Corporate Social Responsibility: Unternehmerisches Handeln mit sozialer Verantwortung
Wie sich Profitabilität und gesellschaftliche Verantwortung in Einklang bringen lassen, ist eine Schlüsselfrage, die schon lange über Fachgrenzen hinweg diskutiert wird. Vor dem Hintergrund wachsender öffentlicher Aufmerksamkeit hinsichtlich Sozial- und Umweltstandards sowie der Bekämpfung von Korruption in Drittstaaten wirft das Thema Corporate Social Responsibility (CSR) auch wichtige Rechtsfragen auf.
„Die meisten Beiträge zur CSR stammen bisher aus den Wirtschafts- und Sozialwissenschaften. Doch die Debatte um die soziale Verantwortung von Unternehmen rührt an Kernthemen des Gesellschaftsrechts“, sagt Institutsdirektor Holger Fleischer, der bereits seit einigen Jahren mit seiner Arbeitsgruppe am Institut die zivilrechtliche Bedeutung der CSR wissenschaftlich beleuchtet, um künftige Reformvorschläge kritisch zu begleiten.

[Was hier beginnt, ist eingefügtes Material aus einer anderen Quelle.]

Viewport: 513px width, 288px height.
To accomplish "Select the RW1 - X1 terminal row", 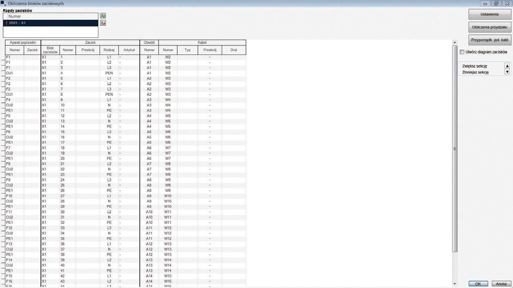I will click(x=50, y=23).
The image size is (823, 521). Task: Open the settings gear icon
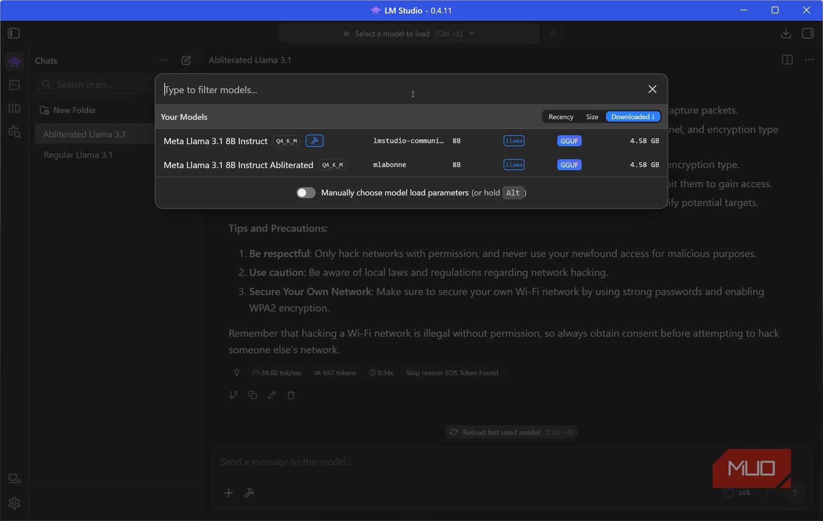coord(14,503)
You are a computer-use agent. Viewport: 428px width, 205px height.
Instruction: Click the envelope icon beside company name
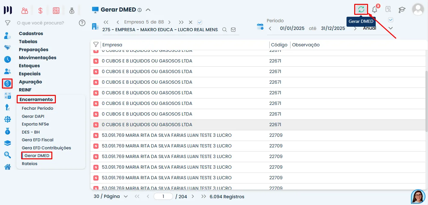233,30
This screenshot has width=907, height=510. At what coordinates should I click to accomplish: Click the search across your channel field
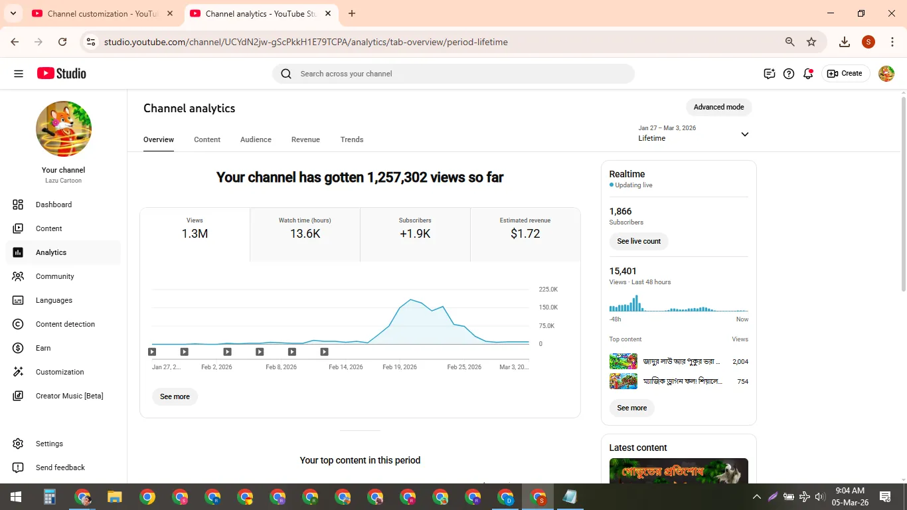coord(454,74)
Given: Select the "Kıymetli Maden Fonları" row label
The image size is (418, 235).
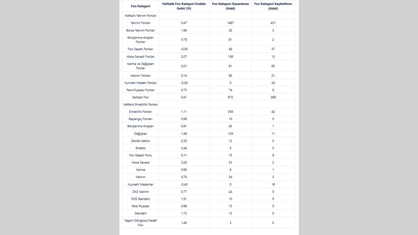Looking at the screenshot, I should 140,83.
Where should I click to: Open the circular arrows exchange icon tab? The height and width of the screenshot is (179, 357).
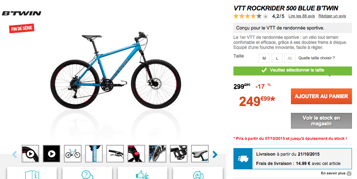[x=198, y=174]
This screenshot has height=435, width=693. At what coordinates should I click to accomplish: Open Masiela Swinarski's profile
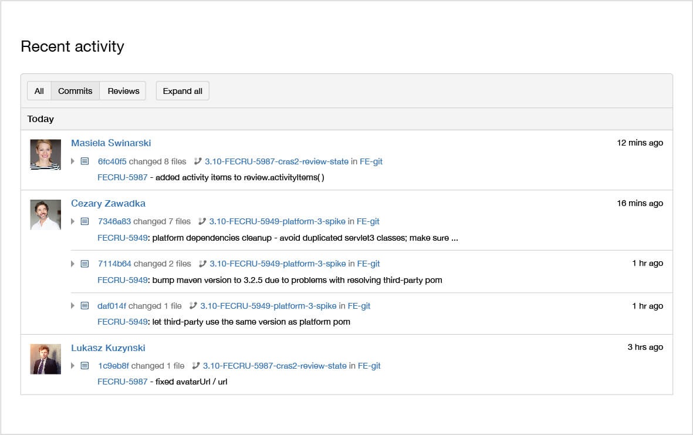tap(110, 143)
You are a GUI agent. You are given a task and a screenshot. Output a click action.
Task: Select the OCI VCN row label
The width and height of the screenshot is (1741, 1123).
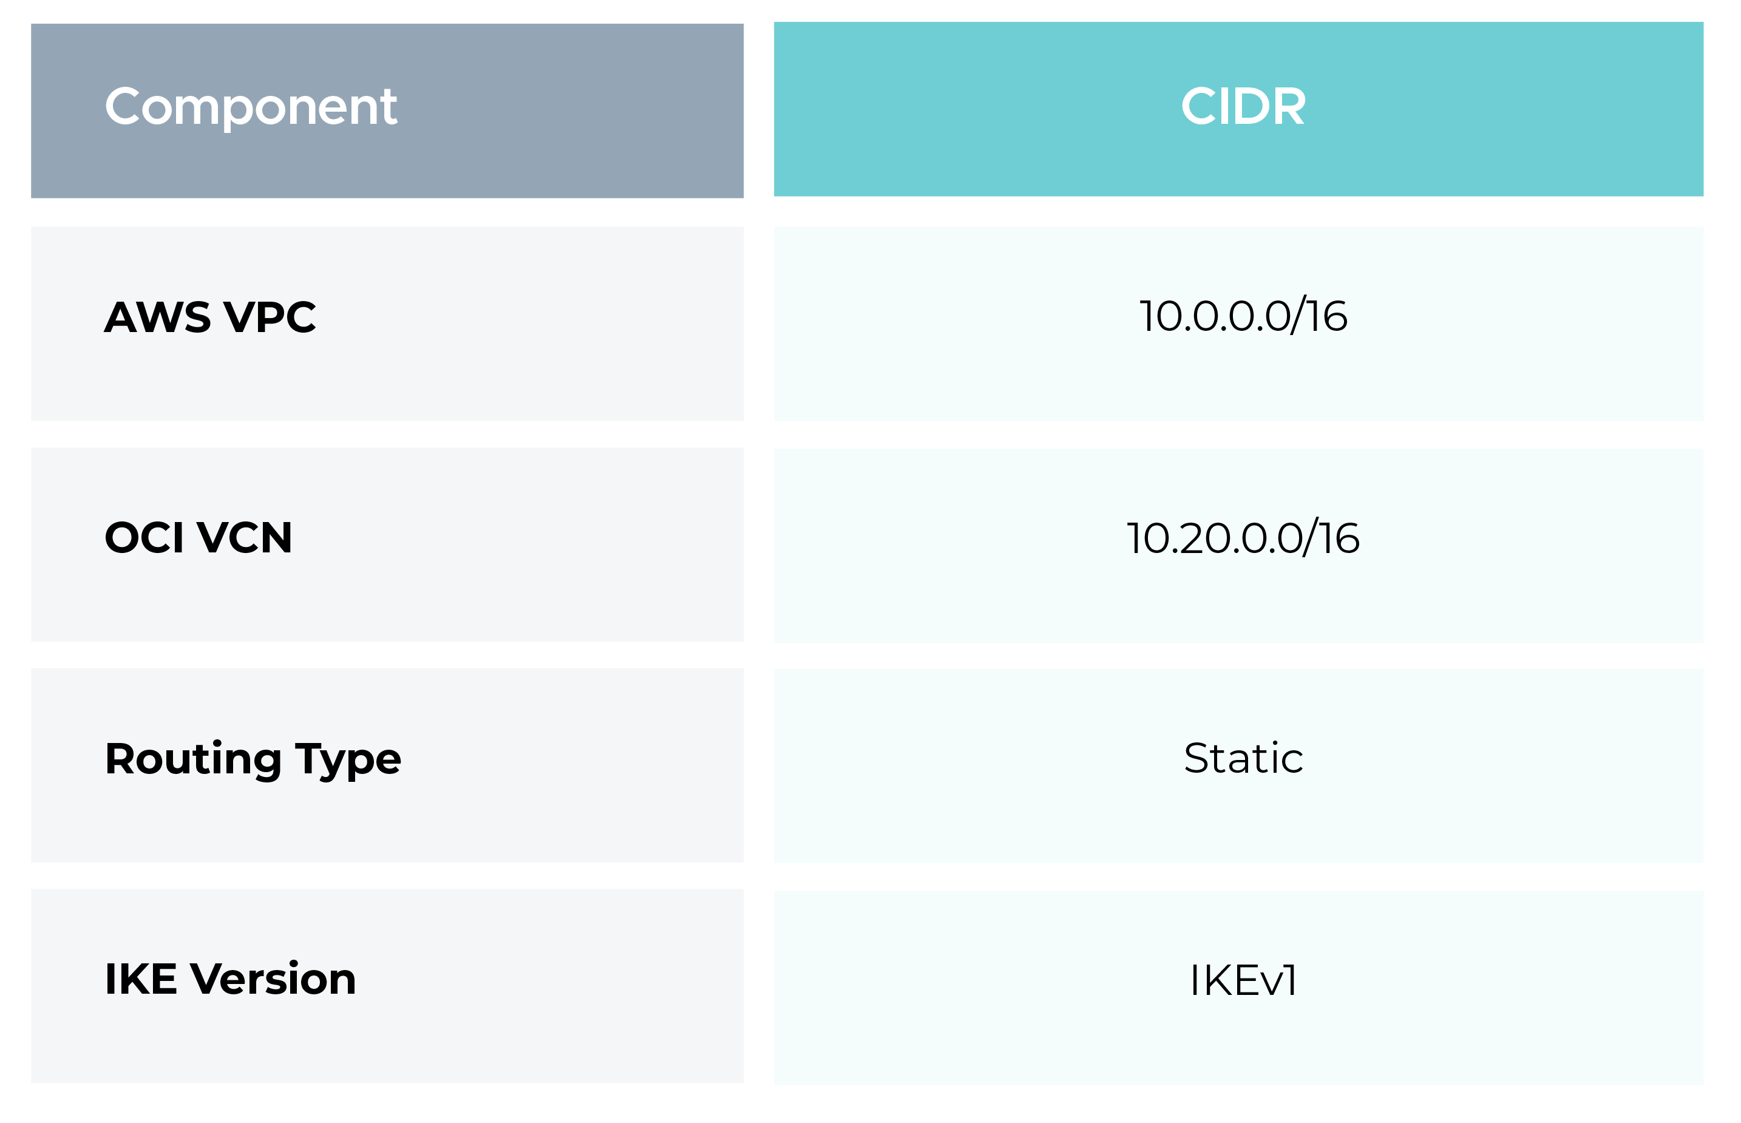pyautogui.click(x=386, y=544)
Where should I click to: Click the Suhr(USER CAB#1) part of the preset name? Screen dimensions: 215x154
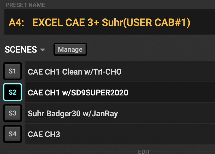[146, 23]
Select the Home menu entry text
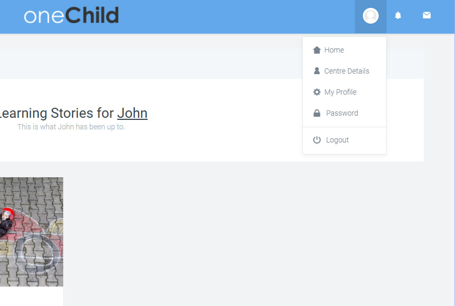 tap(334, 50)
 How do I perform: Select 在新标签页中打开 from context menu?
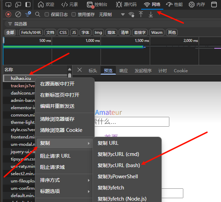point(60,95)
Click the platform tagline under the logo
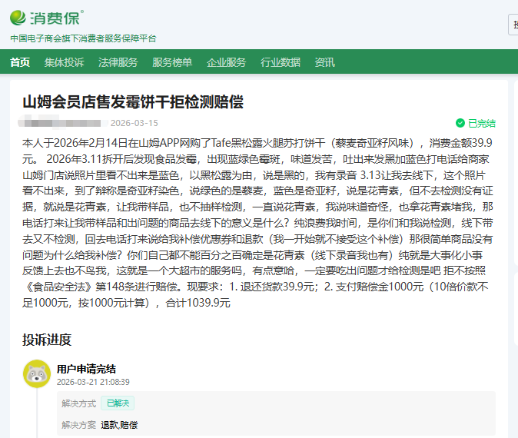The width and height of the screenshot is (518, 438). (83, 38)
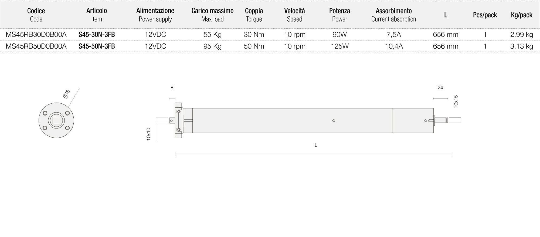Image resolution: width=540 pixels, height=237 pixels.
Task: Open item S45-30N-3FB
Action: click(97, 35)
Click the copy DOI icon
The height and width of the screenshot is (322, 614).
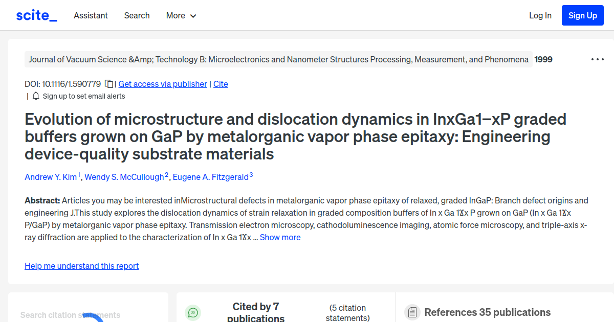[109, 84]
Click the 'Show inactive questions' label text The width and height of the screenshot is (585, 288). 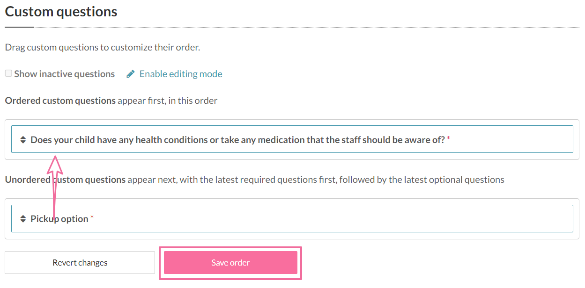pos(65,74)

Haftung bei Menschenrechtsverletzungen durch Konzerne
Alarmierende Missstände in der Wertschöpfungskette multinationaler Unternehmensgruppen haben zu der Frage geführt, ob inländische Muttergesellschaften für Menschenrechtsverletzungen ihrer ausländischen Töchter einstehen müssen.
Gemeinsam mit Stefan Korch, wissenschaftlicher Referent am Institut, hat Holger Fleischer in einer vergleichenden Analyse die Rechtslage dazu in Deutschland, Großbritannien und Frankreich untersucht. In allen drei Rechtsordnungen besteht Übereinstimmung darüber, dass Konzerne per se keinen deliktsrechtlichen Sonderregeln unterworfen sind. Es kristallisieren sich aber einzelne relevante Faktoren heraus, die im Zusammenspiel durchaus eine pflichtbegründende Wirkung entfalten können.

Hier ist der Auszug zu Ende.